Algunas veces se usa la literatura con fines
poco literarios y algunas veces las promociones para vender libros
emplean recursos burdos y obscenos. En este caso concreto, se ha querido
presentar la última novela del escritor ubetense como un alegato
político contra la memoria histórica o algo parecido. Es decir, a la
preocupación constante de los políticos por recuperar la dignidad de los
que fueron damnificados durante la guerra civil española, y durante la
posguerra, por el bando de los vencedores, se opone la recuperación del
pasado que hace Muñoz Molina, en la que Ignacio Abel, un convencido
ciudadano de izquierdas con dinero, a punto está de ser fusilado por
unos exaltados de su propio bando. Se concluye, por tanto, algo tan
obvio como que durante la guerra los dos contrincantes cometieron
barbaridades.
Menos mal que la obra de
Muñoz Molina no es eso en absoluto.
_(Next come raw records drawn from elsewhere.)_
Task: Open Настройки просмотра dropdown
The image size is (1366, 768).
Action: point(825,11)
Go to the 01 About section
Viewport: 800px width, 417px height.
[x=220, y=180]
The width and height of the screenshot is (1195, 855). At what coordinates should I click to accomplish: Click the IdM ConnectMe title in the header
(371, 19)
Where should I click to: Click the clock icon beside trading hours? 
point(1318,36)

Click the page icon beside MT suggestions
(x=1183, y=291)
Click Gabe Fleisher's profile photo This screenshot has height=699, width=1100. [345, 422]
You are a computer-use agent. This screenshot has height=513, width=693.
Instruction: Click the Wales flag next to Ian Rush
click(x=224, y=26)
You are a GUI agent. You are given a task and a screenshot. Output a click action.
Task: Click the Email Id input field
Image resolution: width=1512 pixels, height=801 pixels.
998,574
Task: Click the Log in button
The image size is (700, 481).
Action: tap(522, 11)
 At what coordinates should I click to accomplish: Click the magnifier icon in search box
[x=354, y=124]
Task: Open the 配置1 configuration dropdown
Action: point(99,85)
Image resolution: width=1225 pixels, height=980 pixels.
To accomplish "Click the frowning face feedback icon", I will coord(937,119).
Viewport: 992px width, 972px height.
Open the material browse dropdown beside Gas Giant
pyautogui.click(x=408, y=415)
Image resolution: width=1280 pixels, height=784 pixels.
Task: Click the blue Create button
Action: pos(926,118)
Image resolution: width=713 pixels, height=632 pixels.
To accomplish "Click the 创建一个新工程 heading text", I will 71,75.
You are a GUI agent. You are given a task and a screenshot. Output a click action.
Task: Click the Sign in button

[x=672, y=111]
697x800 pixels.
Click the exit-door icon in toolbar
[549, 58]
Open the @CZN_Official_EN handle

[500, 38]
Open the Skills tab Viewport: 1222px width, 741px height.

El padre de Lorencito Quesada
declaró en un programa de la televisión autonómica andaluza -"El público
lee"- que un novelista no escribe novelas para llamar la atención sobre
las diferencias sociológicas de culturas distintas ni para ninguna cosa
que no sea el mero hecho de crear literatura y de entretener al lector.
Limitar La noche de los tiempos a tan grosera obviedad sería una
tremenda injusticia, supondría no apreciar la destreza con la que el
novelista va introduciendo el tema político de manera tangencial a la
relación pasional entre Ignacio Abel y Judith Biely, supondría no
apreciar la descripción picassiana en la que se cuenta el desorden de un
ataque fascista como un nuevo Guernika, no apreciar el suspense en la
escena en que Ignacio Abel va a ser fusilado, aunque se sabe de antemano
que no morirá, o no apreciar la manera tan sutil en la que, poco a
poco, a través del recuerdo, el protagonista va recuperando el pasado
mientras viaja en tren por tierras norteamericanas.
He
comenzado a leer las últimas obras de Muñoz Molina con cierta
desconfianza, con algunos prejuicios, con la impresión de que no
descubriría nada nuevo. Sin embargo, conforme ha avanzado la lectura de El viento de la luna, Días de diario o La noche de los tiempos,
la historia ha ido acogiéndome en su regazo, el narrador me ha hablado
personalmente, con complicidad, y me ha contado detalles de la vida de
personajes de los que no sabía nada desde hacía años. Resulta que
Mariana Ríos, antes de morir desgraciadamente por culpa de una bala
perdida, había estado trabajando para la república y se había
relacionado con Ignacio Abel.
En la
cubierta posterior del libro se habla de la valentía de Muñoz Molina.
Mostrar que las dos facciones de un conflicto bélico comparten una dosis
alta de culpa no es valentía, es sentido común. La valentía de Muñoz
Molina reside en el hecho de mantenerse fiel a su estilo -lento,
sinuoso, repetitivo, de periodos largos, de narrar pausado- y a sus
temas preferidos -la memoria, la desorientación y la crisis de
identidad, el amor, el análisis de la realidad- sin perder la capacidad
de entretener, que se mantiene intacta.